[Opening Records provided section]

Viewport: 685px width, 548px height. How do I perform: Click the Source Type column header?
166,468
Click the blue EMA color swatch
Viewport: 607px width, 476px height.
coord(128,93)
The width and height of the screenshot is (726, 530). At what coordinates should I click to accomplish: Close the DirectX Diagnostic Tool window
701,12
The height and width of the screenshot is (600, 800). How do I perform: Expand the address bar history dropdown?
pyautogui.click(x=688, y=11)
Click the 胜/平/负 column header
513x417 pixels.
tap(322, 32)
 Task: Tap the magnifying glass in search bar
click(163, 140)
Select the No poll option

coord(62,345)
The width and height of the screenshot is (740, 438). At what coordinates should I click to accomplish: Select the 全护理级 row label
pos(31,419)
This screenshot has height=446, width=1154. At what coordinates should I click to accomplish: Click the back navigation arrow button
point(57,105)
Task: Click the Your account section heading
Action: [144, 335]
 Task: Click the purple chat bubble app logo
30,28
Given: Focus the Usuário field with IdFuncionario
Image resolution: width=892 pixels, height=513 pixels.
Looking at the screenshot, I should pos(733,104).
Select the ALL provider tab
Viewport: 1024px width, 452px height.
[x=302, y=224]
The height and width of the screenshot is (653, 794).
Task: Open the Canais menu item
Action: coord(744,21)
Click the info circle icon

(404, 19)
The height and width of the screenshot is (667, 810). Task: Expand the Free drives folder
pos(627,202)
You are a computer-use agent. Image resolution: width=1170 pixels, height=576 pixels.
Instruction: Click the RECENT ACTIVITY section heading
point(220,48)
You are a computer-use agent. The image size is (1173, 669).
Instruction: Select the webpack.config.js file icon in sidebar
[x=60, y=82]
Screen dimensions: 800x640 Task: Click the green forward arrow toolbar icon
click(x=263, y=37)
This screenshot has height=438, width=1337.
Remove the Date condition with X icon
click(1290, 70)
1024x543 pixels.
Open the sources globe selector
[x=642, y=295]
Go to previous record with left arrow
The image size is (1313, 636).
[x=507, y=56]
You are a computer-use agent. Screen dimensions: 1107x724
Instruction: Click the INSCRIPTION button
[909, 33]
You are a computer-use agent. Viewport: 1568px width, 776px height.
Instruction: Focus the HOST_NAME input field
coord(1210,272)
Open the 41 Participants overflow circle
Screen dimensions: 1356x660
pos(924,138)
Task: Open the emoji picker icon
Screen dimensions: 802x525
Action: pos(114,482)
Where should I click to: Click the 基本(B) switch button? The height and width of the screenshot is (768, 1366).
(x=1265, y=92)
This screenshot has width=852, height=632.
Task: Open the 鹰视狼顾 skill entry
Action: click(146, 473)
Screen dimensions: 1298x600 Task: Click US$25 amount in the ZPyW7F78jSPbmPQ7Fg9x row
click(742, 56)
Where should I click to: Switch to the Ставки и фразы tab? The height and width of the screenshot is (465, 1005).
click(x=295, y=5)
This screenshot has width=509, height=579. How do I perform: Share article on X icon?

[Closing Records provided section]

**Exercise directions:** Within the entries, how many lines contain the word "computer"? Answer with a number alone.

**Solution below:** 4